For example, it is said that a bullet dropped from 64 feet will take two seconds to to hit the ground and so on.
A marble rolled off an elevation the same height as the bullets would supposedly take precisely the same time to fall to the
ground as both the bullets: the one merely dropped and the one actually fired. Ridiculous as it could be, the horizontal
and vertical in motion are not equivalent yet independent from each other anyway, since clearly they are
two different directions integrated within a plane or a sphere.

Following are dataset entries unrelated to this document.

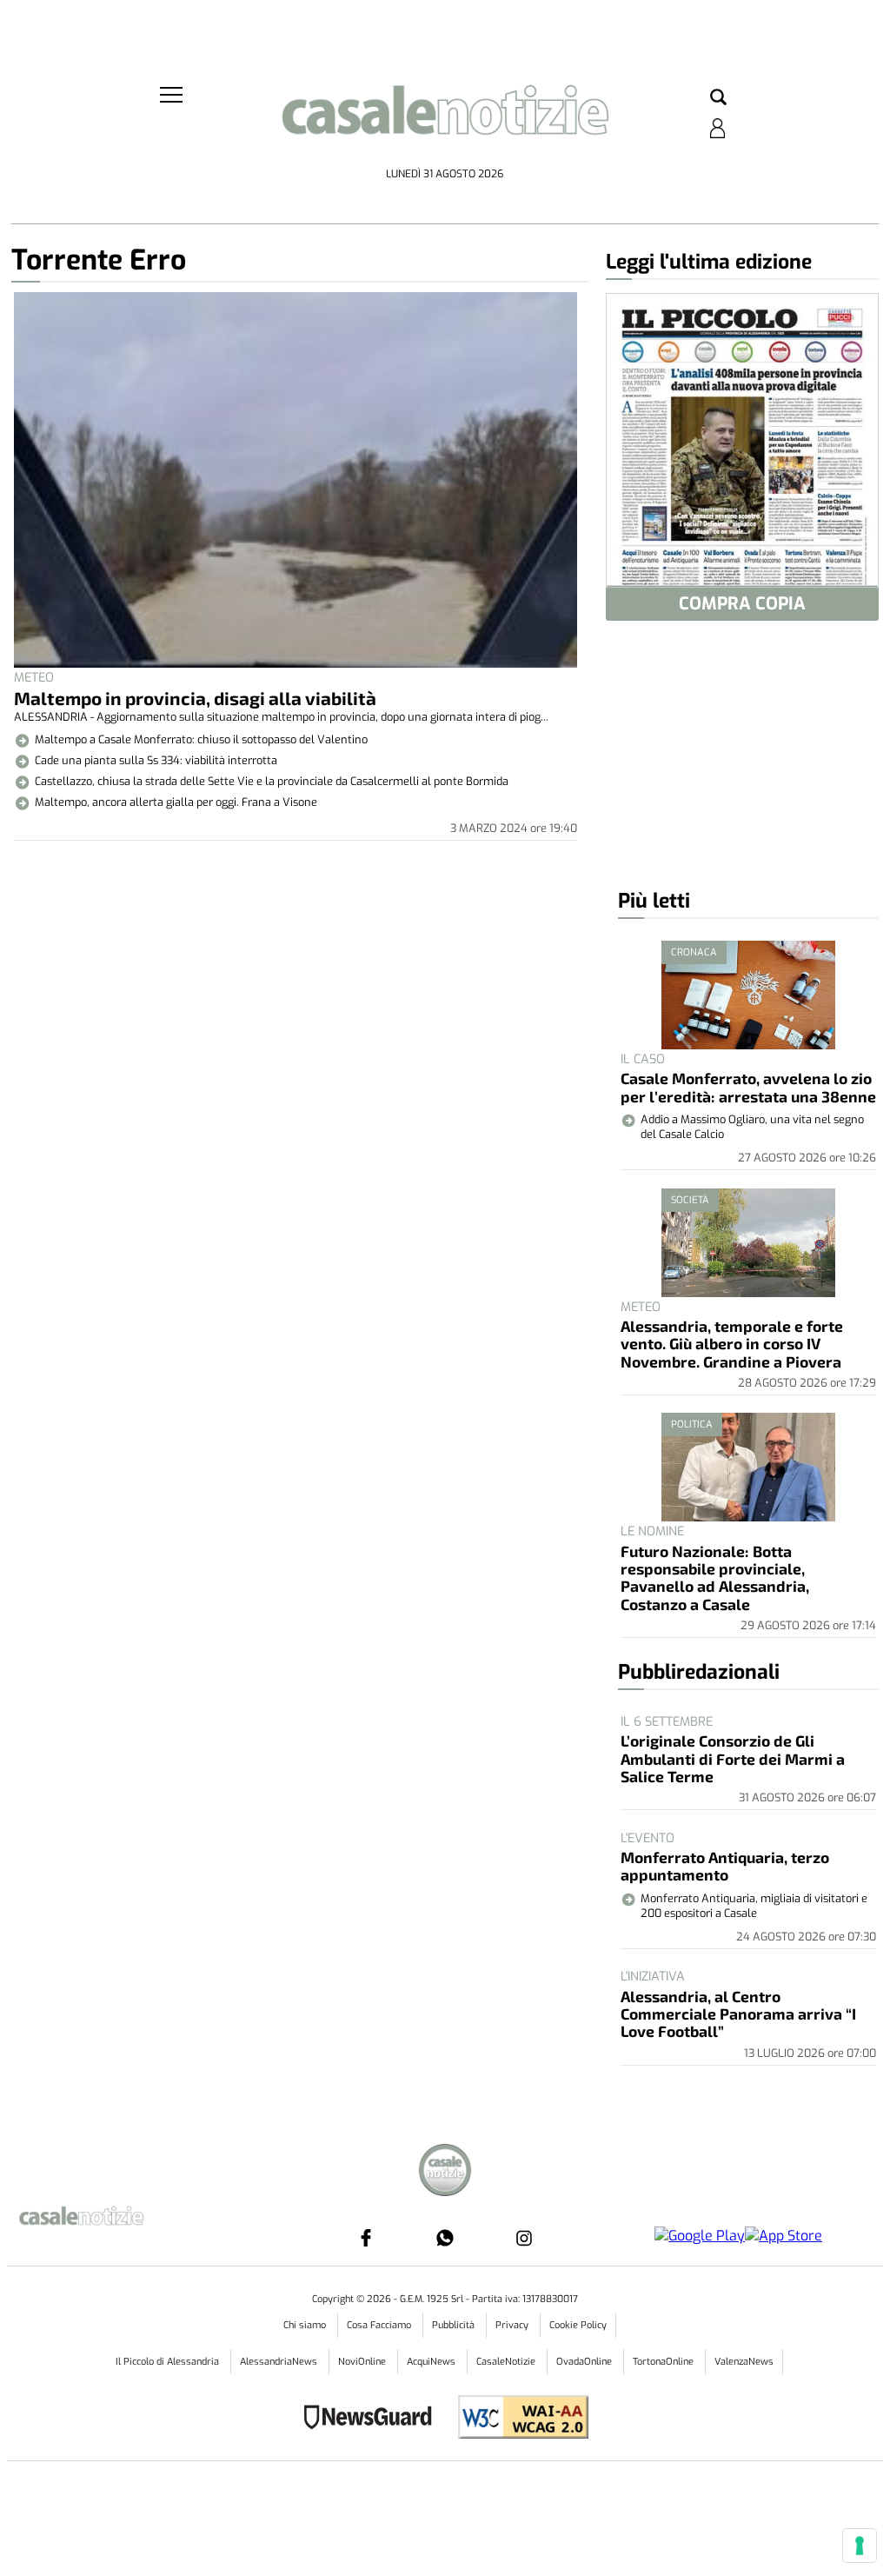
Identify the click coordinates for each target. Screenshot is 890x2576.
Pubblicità (454, 2325)
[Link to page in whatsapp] (445, 2237)
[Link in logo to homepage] (445, 122)
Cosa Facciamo (380, 2325)
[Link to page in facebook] (366, 2237)
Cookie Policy (578, 2325)
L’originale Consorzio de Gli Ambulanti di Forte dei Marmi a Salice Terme (733, 1758)
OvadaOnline (585, 2361)
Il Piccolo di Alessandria (169, 2361)
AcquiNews (432, 2361)
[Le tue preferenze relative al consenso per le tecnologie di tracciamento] (859, 2545)
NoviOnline (363, 2361)
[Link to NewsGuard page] (373, 2419)
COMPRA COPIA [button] (742, 604)
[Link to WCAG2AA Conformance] (516, 2419)
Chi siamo (306, 2325)
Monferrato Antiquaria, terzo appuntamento (725, 1865)
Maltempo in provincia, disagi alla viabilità (195, 698)
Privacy (513, 2325)
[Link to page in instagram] (524, 2237)
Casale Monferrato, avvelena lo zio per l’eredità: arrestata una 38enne (748, 1086)
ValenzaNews (744, 2361)
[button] (718, 98)
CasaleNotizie (507, 2361)
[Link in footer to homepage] (445, 2172)
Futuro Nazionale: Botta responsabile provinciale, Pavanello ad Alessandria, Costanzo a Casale (715, 1577)
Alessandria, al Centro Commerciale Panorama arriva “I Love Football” (738, 2014)
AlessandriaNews (280, 2361)
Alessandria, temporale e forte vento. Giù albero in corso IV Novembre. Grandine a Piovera (732, 1343)
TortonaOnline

However, Galileo had a better and more marginal illustration than Newton's musket balls. Galileo began the abstraction with a ship moving at a steady and smooth course on a calm sea. On a sea of tranquility, a marble rolled off a table on board ship would take the same interval to
reach the floor, whether the ship was sailing at a steady speed or standing still tied to moorings in the harbor. In the example, the idea is that the ship's lateral motion across a calm sea should have no perceivable effect on the marble's vertical fall --- in the margin. From this example,
Galileo would conclude that any moving object's horizontal and vertical motion would also take place independently.
But for gravity and a game of the fool once removed, the heliocentric principle of relative inertia in relative frames of reference ends up in contradiction of this idea by equivocation. The which in the which, for which is which, matters in art and science, "for, needless to say, there are not two ways of making an object well, of realising well the work conceived; there is only one, and it must
not be missed".(3)
If the vertical fall is independent of the horizontal motion of the ship, why is it carried along, even in the littlest margins across the sea? If the marble
is dropped from the point of a very high mast, located at the very end of the ship, just inside the line, so as to land just within the perimeter of the deck, while the ship is full sails in forward motion, it will fall behind and into the waters of the deep
blue sea, by at least a little bit.
Test it with priceless diamonds then, and gold they can have when not falling
into the water, and they will want to move the test-point further forward a bit, a little better to the inside of the deck. Clearly saving the coins, the horizontal and the vertical are not separate at all, since they are within the same 3-D sphere from
all points of the graph.
Besides the idea that horizontal and vertical motions are independent,
yet equivalent if compounded, Galileo juggled relative inertial frames of reference with suggestions of heliocentric invariance, to justify the undetectable and unaccelerated motion of the Earth. The image of the boat with the smooth ride over open water
was a way of leading into the bizarre idea that the astronomical motion of the Earth around the Sun would be admittedly of a vast scale, yet completely undetectable because of gravity and inertia.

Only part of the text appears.